Safe and Performant Scaling

Processing and analyzing large numerical datasets requires significant computational resources. This is typically achieved through parallelization across numerous CPU or accelerator cores spread across many machines. Therefore a fundamental goal of TensorStore has been to enable parallel processing of individual datasets that is both safe (i.e., avoids corruption or inconsistencies arising from parallel access patterns) and high performance (i.e., reading and writing to TensorStore is not a bottleneck during computation). In fact, in a test within Google’s datacenters, we found nearly linear scaling of read and write performance as the number of CPUs was increased:

Read and write performance for a TensorStore dataset in zarr format residing on Google Cloud Storage (GCS) accessed concurrently using a variable number of single-core compute tasks in Google data centers. Both read and write performance scales nearly linearly with the number of compute tasks.

Performance is achieved by implementing core operations in C++, extensive use of multithreading for operations such as encoding/decoding and network I/O, and partitioning large datasets into much smaller units through chunking to enable efficiently reading and writing subsets of the entire dataset. TensorStore also provides configurable in-memory caching (which reduces slower storage system interactions for frequently accessed data) and an asynchronous API that enables a read or write operation to continue in the background while a program completes other work.

Safety of parallel operations when many machines are accessing the same dataset is achieved through the use of optimistic concurrency, which maintains compatibility with diverse underlying storage layers (including Cloud storage platforms, such as GCS, as well as local filesystems) without significantly impacting performance. TensorStore also provides strong ACID guarantees for all individual operations executing within a single runtime.

To make distributed computing with TensorStore compatible with many existing data processing workflows, we have also integrated TensorStore with parallel computing libraries such as Apache Beam (example code) and Dask (example code).

Use Case: Language Models

An exciting recent development in ML is the emergence of more advanced language models such as PaLM. These neural networks contain hundreds of billions of parameters and exhibit some surprising capabilities in natural language understanding and generation. These models also push the limits of computational infrastructure; in particular, training a language model such as PaLM requires thousands of TPUs working in parallel.

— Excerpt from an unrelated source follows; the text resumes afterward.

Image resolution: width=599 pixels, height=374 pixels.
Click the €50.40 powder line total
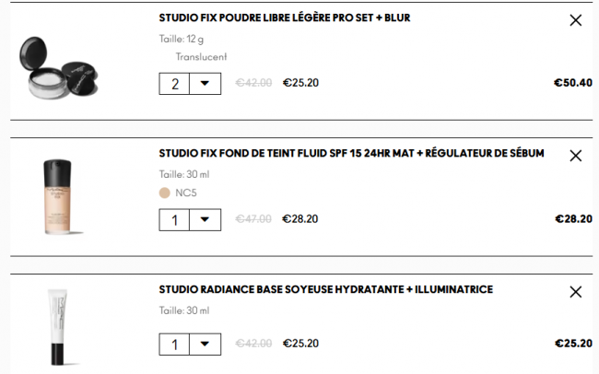572,83
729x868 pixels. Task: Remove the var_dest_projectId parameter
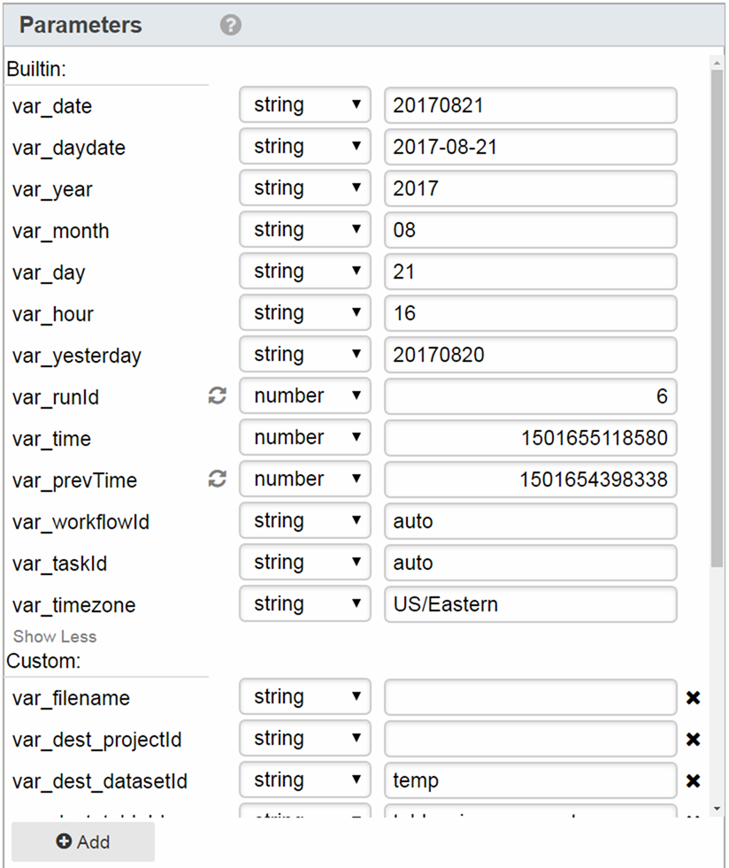[x=693, y=739]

One challenge that arises during this training process is efficiently reading and writing the model parameters. Training is distributed across many separate machines, but parameters must be regularly saved to a single object (“checkpoint”) on a permanent storage system without slowing down the overall training process. Individual training jobs must also be able to read just the specific set of parameters they are concerned with in order to avoid the overhead that would be required to load the entire set of model parameters (which could be hundreds of gigabytes).

TensorStore has already been used to address these challenges. It has been applied to manage checkpoints associated with large-scale (“multipod”) models trained with JAX (code example) and has been integrated with frameworks such as T5X (code example) and Pathways. Model parallelism is used to partition the full set of parameters, which can occupy more than a terabyte of memory, over hundreds of TPUs. Checkpoints are stored in zarr format using TensorStore, with a chunk structure chosen to allow the partition for each TPU to be read and written independently in parallel.

When saving a checkpoint, each model parameter is written using TensorStore in zarr format using a chunk grid that further subdivides the grid used to partition the parameter over TPUs. The host machines write in parallel the zarr chunks for each of the partitions assigned to TPUs attached to that host. Using TensorStore’s asynchronous API, training proceeds even while the data is still being written to persistent storage. When resuming from a checkpoint, each host reads only the chunks that make up the partitions assigned to that host.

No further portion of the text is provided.